You must be knowing different elastic constants, like the modulus of elasticity, rigidity, bulk modulus, and Poisson’s ratio. These are different elastic moduli having different meanings. But all these elastic constants are only partially independent of each other. Surprised! Don’t be. Yes, you can calculate the one from the others. In this post, we will take you to the basic meaning of elastic constants and briefly explain the definition of different constants. And yes, we will also prove the relationship between them.

## Definition of different elastic constants

Before understanding the relation between them, you must know how to define them. In this section, we will explain the elastic constants.

All these definitions are for the homogeneous and isotropic and homogeneous material.

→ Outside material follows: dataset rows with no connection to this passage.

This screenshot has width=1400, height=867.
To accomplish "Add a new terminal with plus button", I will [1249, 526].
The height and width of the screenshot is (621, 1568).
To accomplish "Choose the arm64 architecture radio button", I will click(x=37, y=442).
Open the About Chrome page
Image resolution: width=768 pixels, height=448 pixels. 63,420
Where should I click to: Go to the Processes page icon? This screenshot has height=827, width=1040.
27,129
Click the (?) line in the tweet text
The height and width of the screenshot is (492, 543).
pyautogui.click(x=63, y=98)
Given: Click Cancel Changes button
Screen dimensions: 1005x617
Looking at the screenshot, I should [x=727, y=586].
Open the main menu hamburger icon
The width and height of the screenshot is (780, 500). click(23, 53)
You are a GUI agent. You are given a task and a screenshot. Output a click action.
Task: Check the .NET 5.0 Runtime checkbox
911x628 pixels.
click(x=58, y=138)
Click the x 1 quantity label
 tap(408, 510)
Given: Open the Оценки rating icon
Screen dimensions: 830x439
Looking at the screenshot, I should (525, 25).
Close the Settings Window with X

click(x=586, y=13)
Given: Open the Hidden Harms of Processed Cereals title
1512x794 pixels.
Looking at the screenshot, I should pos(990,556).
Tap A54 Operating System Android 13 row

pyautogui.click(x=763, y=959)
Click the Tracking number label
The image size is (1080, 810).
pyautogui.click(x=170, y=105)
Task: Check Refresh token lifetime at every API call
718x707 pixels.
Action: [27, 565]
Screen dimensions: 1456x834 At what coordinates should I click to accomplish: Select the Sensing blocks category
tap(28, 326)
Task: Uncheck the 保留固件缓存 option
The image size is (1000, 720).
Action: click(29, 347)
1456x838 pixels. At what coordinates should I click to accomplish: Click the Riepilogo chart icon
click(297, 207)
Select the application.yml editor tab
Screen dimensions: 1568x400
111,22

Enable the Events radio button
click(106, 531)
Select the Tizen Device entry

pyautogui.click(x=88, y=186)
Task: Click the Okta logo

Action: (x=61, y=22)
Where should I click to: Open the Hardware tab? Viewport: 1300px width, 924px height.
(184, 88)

**Modulus of Elasticity:**When the material is under a proportional limit, stress is directly proportional to strain. This is denoted by the \(E\), and

$$ E=\frac{\sigma}{\varepsilon} $$

**Modulus of rigidity:**When the material is subjected to shear, the elastic modulus for shear is known as the modulus of rigidity. $$ G=\frac{\tau}{\gamma} $$**Bulk modulus:**It is the ratio of volumetric stress to volumetric strain. $$ K=\frac{\sigma_v}{\frac{\Delta V}{V}} $$**Poisson’s ratio:**The strain developed in the lateral direction due to longitudinal stress is due to Poisson’s effect. The ratio of lateral strain to longitudinal strain.

$$ \nu=\frac{- \varepsilon_{lateral}}{\varepsilon_l} $$

## What is the elation between the G and E

### Application of shear force in cuboid

The modulus of rigidity is connected with the modulus of elasticity. As shown in the figure, you need to apply the shear in the block \(ABCD\). This shear will create deformation, and the distorted shape is \(ABC’D’\).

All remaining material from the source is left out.